Он поискал ее в маленькой оранжерее справа от террасы. Оранжерея была завалена сухими трупами высоких буксусов, лежавших кучами между обрубками фруктовых деревьев, разбросанных, словно отрезанные руки и ноги. В углу на гвозде висела клетка, в которой Дезире держала своих птичек; с изломанной дверцей, с торчащими во все стороны концами проволоки, она имела печальный вид. Сумасшедший попятился назад, охваченный страхом, как будто бы он открыл дверь склепа. Заикаясь, чувствуя прилив крови к горлу, он поднялся на террасу и стал бродить около закрытых окон и дверей.
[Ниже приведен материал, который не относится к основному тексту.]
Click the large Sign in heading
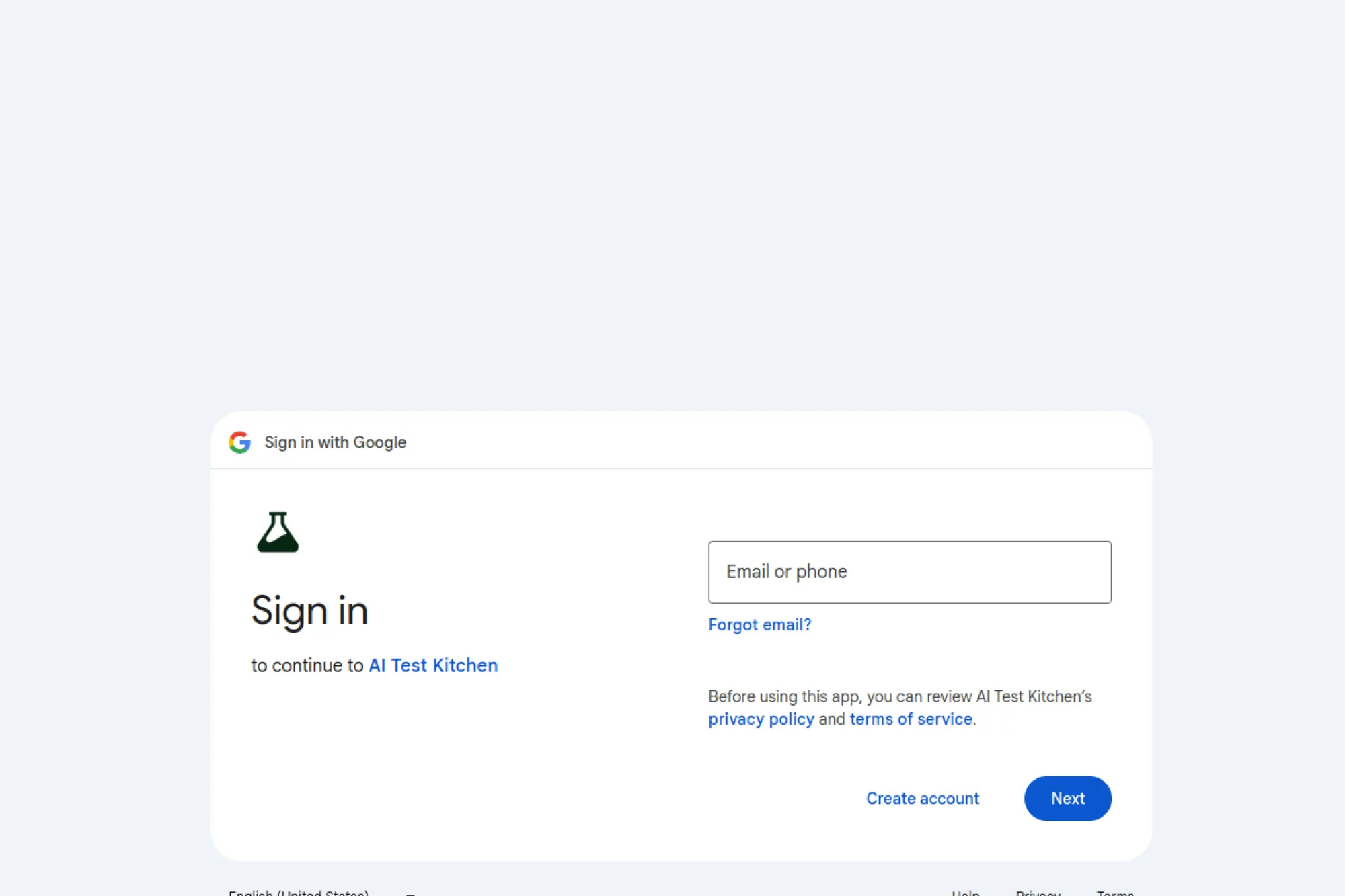This screenshot has height=896, width=1345. click(x=309, y=609)
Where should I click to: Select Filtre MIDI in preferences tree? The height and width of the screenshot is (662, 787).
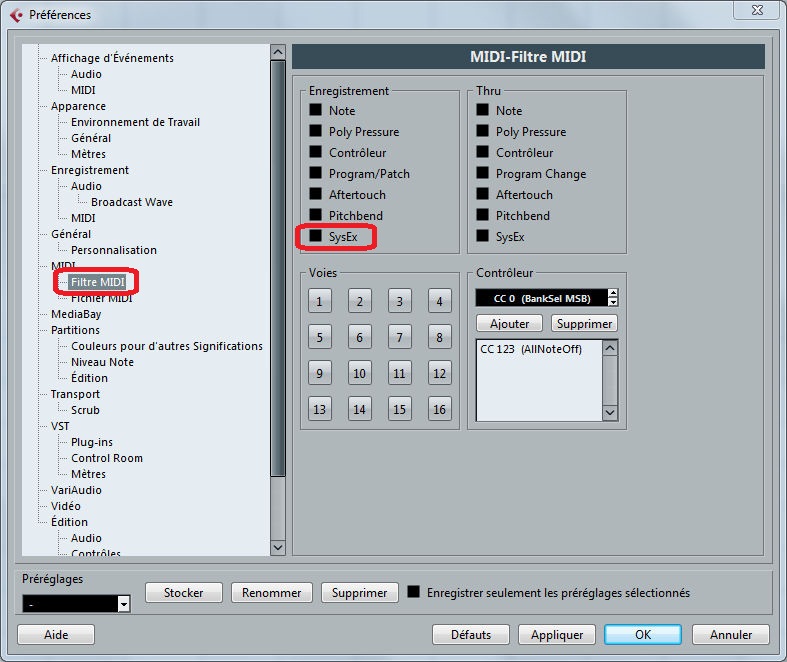(x=97, y=282)
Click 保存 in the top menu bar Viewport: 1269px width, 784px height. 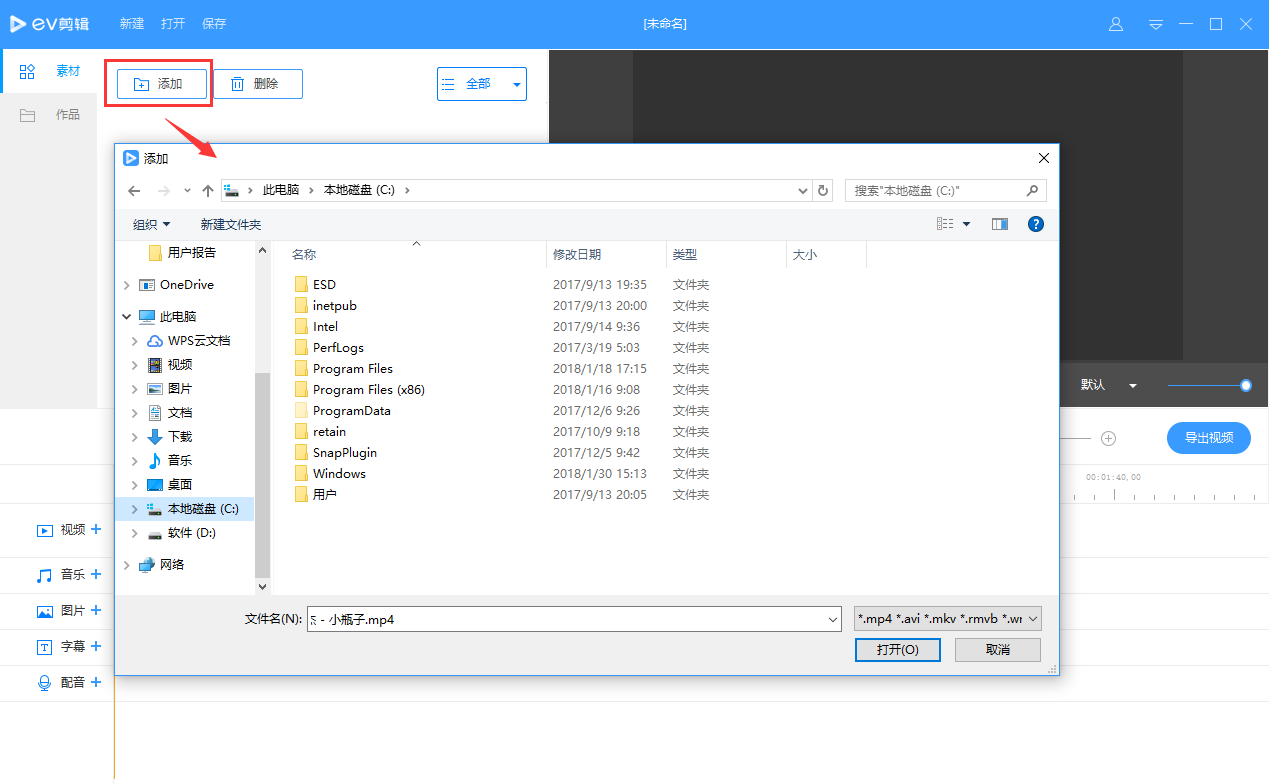pyautogui.click(x=213, y=23)
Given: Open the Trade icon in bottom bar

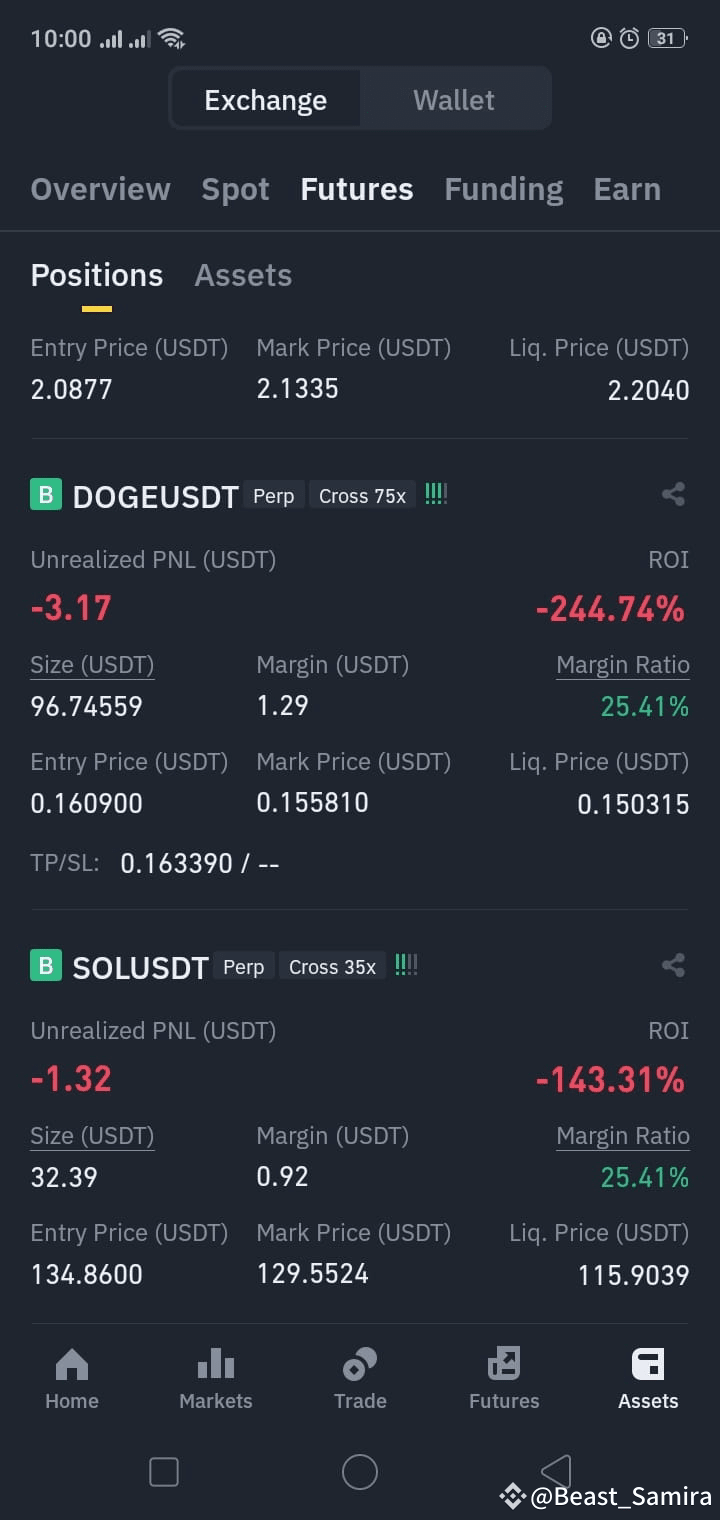Looking at the screenshot, I should pyautogui.click(x=360, y=1364).
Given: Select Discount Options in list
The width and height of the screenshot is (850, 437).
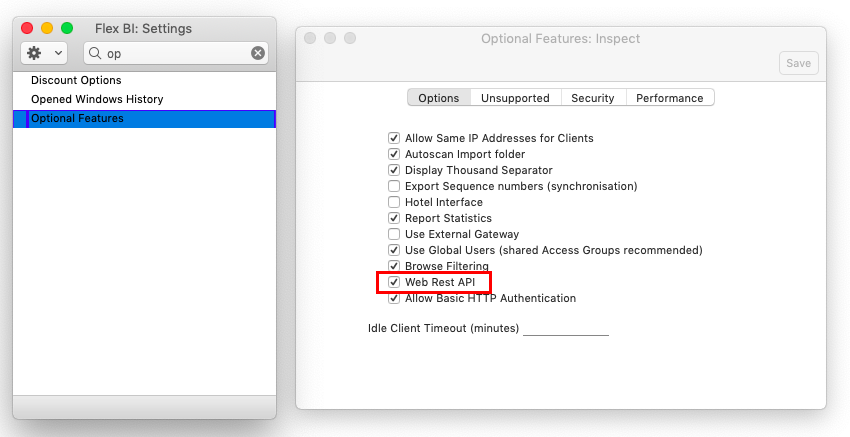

Гнев, который в нем все усиливался, придавал его членам чисто звериную гибкость; он съеживался и, пробираясь бесшумно, искал какой нибудь щели. Для него было достаточно отдушины в погребе. Он съежился и проскользнул в нее с ловкостью кошки, цепляясь ногтями за стену. Наконец то он попал в дом!
Подвал запирался только щеколдой. Ощупывая стены, Муре двигался во мраке сеней и наконец толкнул дверь в кухню. Спички лежали всегда слева, на полке. Он направился прямо к этой полке, чиркнул спичку и, осветив помещение, взял лампу, стоявшую на камине, ничего не разбив. Потом стал осматриваться кругом. Должно быть, вечером у них была большая пирушка. В кухне царил страшнейший кавардак: грязные тарелки, блюда, немытые стаканы загромождали стол; еще не остывшие кастрюли в беспорядке валялись в раковине для мытья посуды, на стульях, на полу; кофейник, забытый на краю еще топившейся плиты, кипел, свалившись на бок, словно пьяница. Муре поправил кофейник и поставил на место кастрюли; он понюхал их, попробовал остатки напитков в стаканах и рюмках, пересчитал блюда и тарелки, все больше и больше ворча. Это была не его кухня, чистая и холодная, кухня удалившегося от дел коммерсанта; провизии здесь потратили на целый трактир; от этой прожорливой нечистоплотности отдавало несварением желудка.
– Марта! Марта! – снова позвал он, выходя в сени с лампой в руках. – Ответь мне, скажи, куда они тебя заперли? Надо уехать, уехать сейчас же!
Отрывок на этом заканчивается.